Assim como ocorreu em abril, que neste ano registrou o maior volume de chuva dos últimos onze anos, setembro também está sendo um mês atípico. As duas primeiras semanas registraram um volume de chuva bem acima do que geralmente ocorre nesse período.
Com isso, o nível do Rio Acre, que este ano chegou a 1 metro e 31 centímetros, apenas 8 centímetros acima da menor marca já registrada, voltou a subir. Mas, mesmo com a chuva registrada também em alguns municípios, no último fim de semana, a medição aqui na capital voltou a cair.
No sábado, o rio estava com 1 metro e 98 centímetros.
No domingo, com 1 metro e 83.
E nesta segunda-feira, a medição marcou 1 metro e 78 centímetros.
Ou seja, em 48 horas, ele baixou 20 centímetros.
O coordenador da Defesa Civil de Rio Branco, Cláudio Falcão, explica:
“Tivemos as chuvas em Capixaba, Assis Brasil, Brasileia, Xapuri e também nos seus afluentes.

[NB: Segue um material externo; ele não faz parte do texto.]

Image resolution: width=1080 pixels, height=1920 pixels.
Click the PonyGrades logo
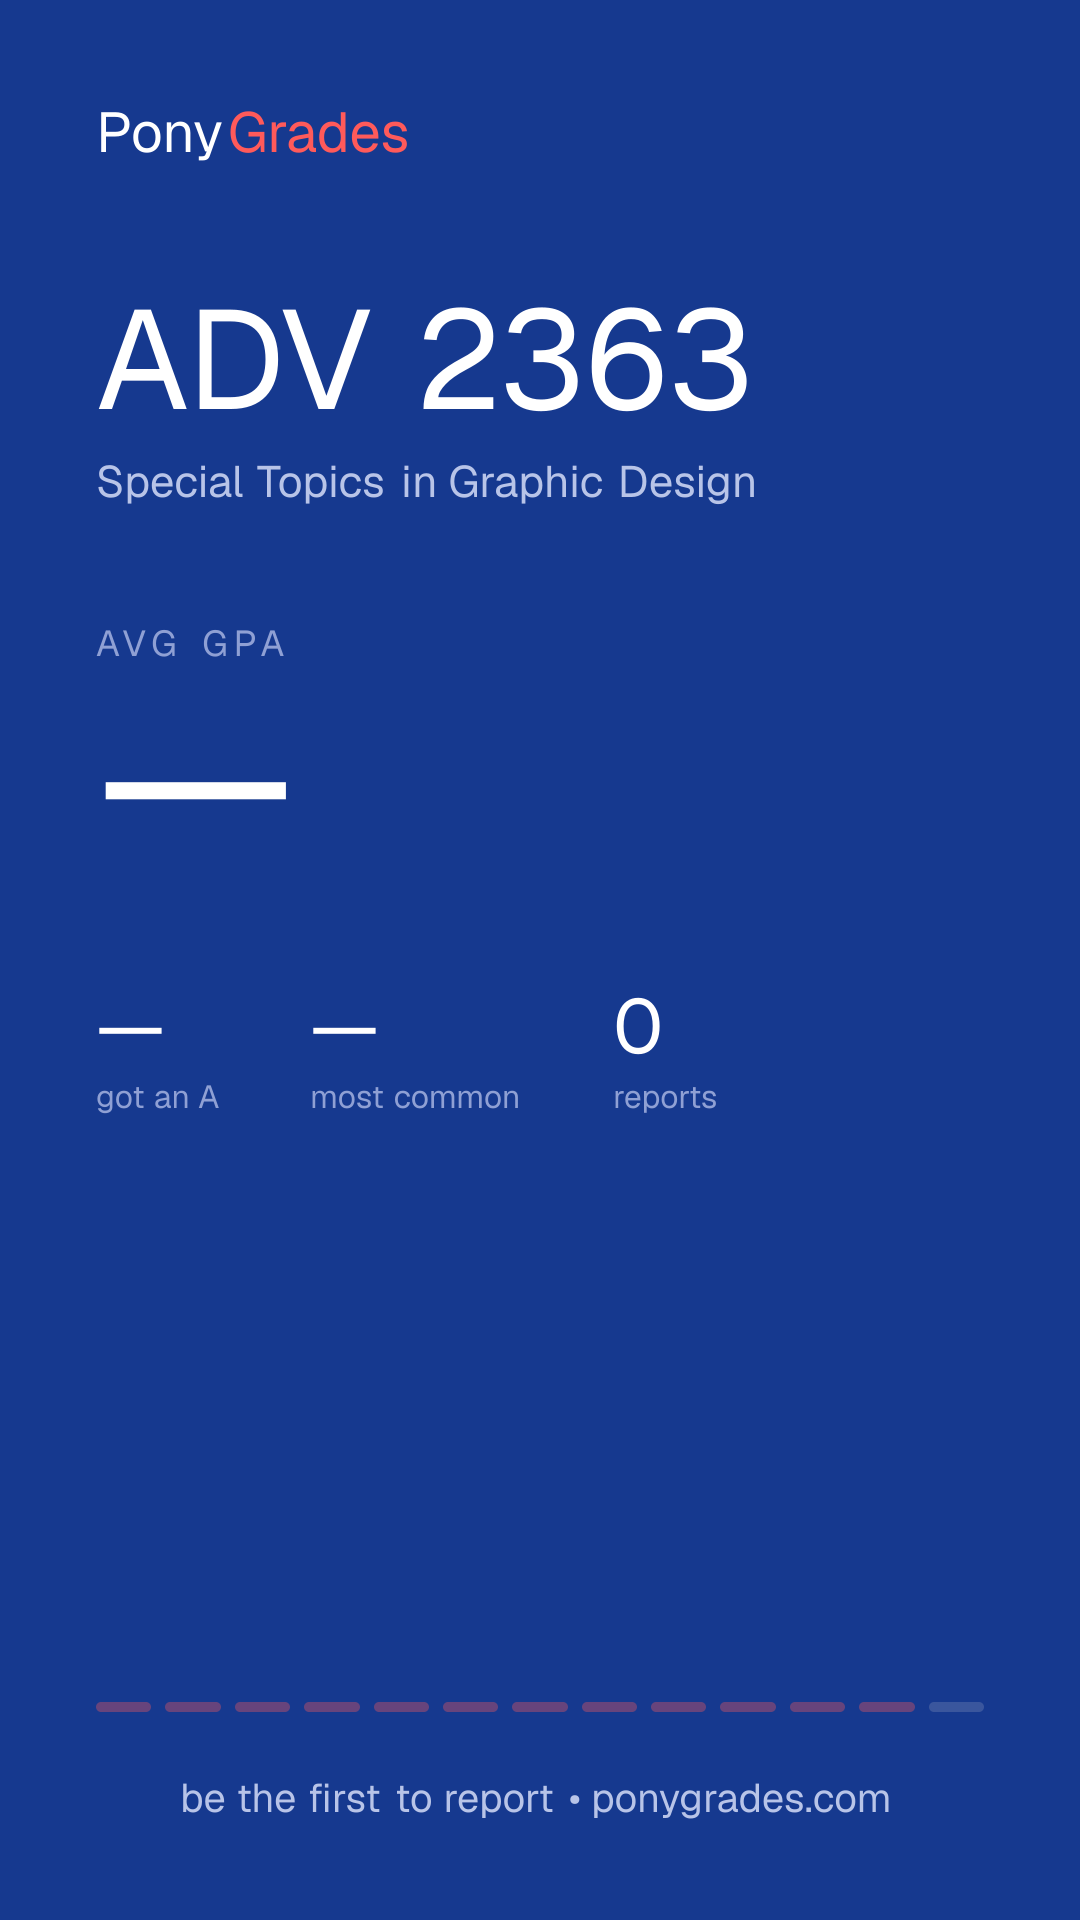[x=253, y=134]
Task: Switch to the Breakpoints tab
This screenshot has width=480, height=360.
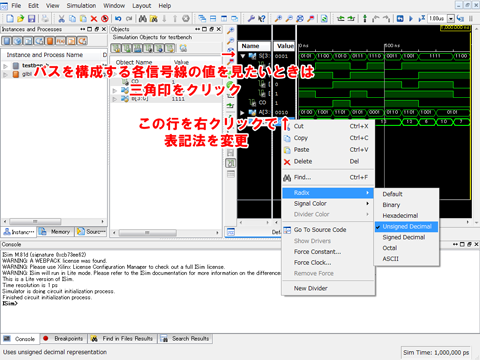Action: pos(63,339)
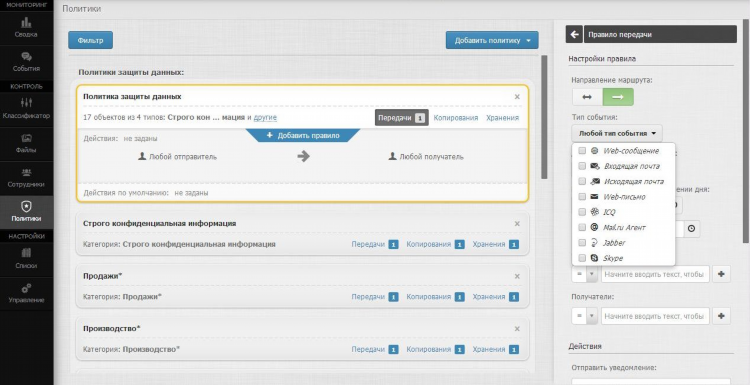Enable the ICQ checkbox
750x385 pixels.
point(582,212)
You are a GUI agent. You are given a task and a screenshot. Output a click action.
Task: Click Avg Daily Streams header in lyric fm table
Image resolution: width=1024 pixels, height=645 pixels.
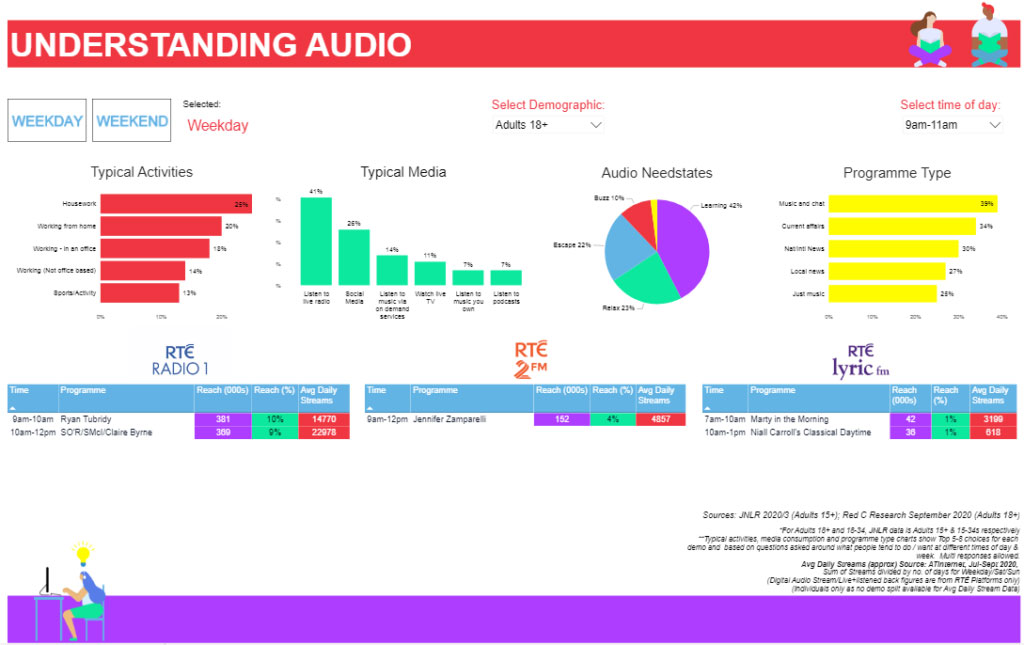click(992, 396)
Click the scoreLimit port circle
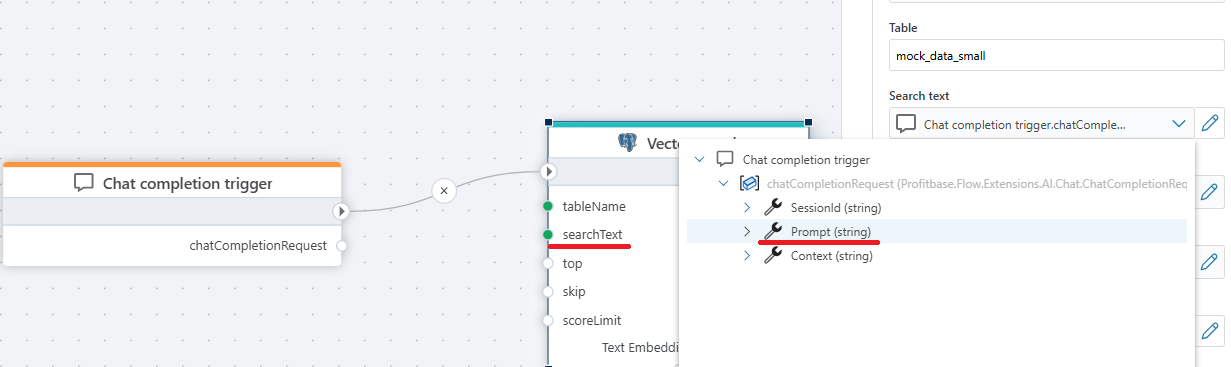1231x367 pixels. click(548, 320)
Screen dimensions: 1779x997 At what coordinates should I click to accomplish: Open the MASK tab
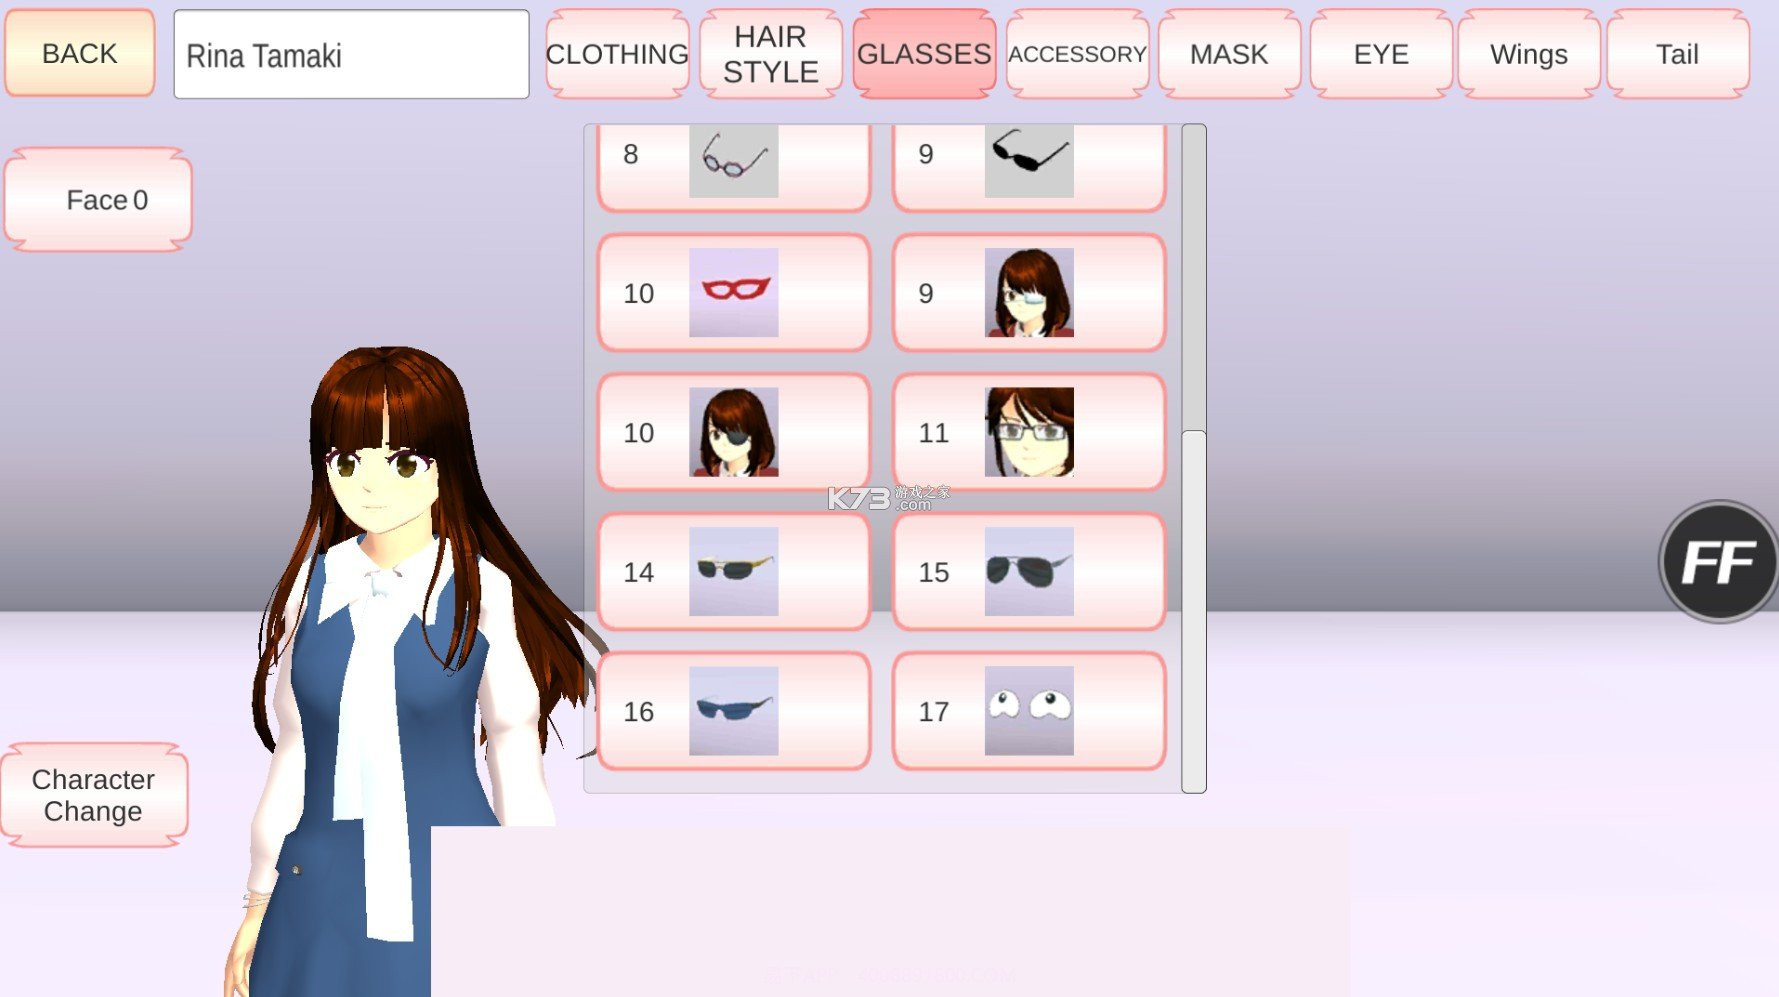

Mesmo assim, nós temos afluentes que estão medindo hoje com 17 centímetros. De qualquer maneira, mudou. Isso explica a questão do comportamento do rio. Mas basta diminuir essa chuva ou parar de chover um pouquinho, que nós decrescemos novamente, o que está acontecendo nesse momento. Mas é justamente por conta dessas chuvas que aconteceram que o Rio Acre melhorou seu nível no final de semana.”
Falcão destaca ainda que estamos passando por um período de neutralidade meteorológica, ou seja, o clima não está sob a influência nem do El Niño, nem da La Niña; fenômenos que costumam alterar o regime de chuvas em determinadas regiões.
“O mês de setembro pode estar chovendo justamente pela neutralidade de fenômenos meteorológicos. Isso volta àqueles tempos antigos em que chovia com mais frequência. O que nos preocupa, enquanto Defesa Civil, é que com mais possibilidade de chuva, há mais possibilidade de tempestades. E mais tempestades significariam transtornos, como queda de árvores, desmoronamento e riscos à segurança das pessoas que estão na rua, em campo aberto, se abrigando sob árvores ou em pontos de ônibus.” Alerta.
Com informações da repórter Débora Ribeiro, para a TV Gazeta.